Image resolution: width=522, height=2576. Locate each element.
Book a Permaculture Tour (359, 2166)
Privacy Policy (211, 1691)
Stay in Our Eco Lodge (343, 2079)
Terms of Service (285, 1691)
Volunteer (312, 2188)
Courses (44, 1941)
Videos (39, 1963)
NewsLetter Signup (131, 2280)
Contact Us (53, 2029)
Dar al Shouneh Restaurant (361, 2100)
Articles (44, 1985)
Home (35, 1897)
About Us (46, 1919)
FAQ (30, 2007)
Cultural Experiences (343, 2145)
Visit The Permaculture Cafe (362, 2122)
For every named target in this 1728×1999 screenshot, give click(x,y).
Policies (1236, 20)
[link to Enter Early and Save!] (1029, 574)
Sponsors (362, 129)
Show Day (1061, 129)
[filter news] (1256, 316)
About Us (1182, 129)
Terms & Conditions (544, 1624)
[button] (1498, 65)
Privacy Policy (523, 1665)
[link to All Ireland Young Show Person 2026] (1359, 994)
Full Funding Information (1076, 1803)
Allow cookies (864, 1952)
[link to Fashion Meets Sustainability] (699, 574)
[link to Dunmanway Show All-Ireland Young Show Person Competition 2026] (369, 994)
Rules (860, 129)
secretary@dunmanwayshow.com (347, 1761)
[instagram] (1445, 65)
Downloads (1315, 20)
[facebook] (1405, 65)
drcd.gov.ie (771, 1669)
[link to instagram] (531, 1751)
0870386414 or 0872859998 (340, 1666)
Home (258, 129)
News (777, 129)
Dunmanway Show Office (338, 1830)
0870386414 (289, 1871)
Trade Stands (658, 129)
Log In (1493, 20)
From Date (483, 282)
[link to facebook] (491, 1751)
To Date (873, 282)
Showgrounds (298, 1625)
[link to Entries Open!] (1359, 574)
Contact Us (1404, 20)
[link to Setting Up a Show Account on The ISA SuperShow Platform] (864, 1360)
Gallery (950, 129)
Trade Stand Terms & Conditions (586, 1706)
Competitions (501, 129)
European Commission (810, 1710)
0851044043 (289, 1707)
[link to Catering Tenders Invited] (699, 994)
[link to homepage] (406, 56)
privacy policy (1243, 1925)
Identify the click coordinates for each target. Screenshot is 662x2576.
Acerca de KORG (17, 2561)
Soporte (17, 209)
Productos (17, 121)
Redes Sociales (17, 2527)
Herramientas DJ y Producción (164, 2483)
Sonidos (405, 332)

+ + +

● AIM OF THE TASK:
Pull from the data each line where the string "target" turns up.

● OUTPUT FOR THIS TASK:
For every named target in this 1728×1999 screenshot, give click(x,y).
Identify the click coordinates for each target. Screenshot is 662x2576.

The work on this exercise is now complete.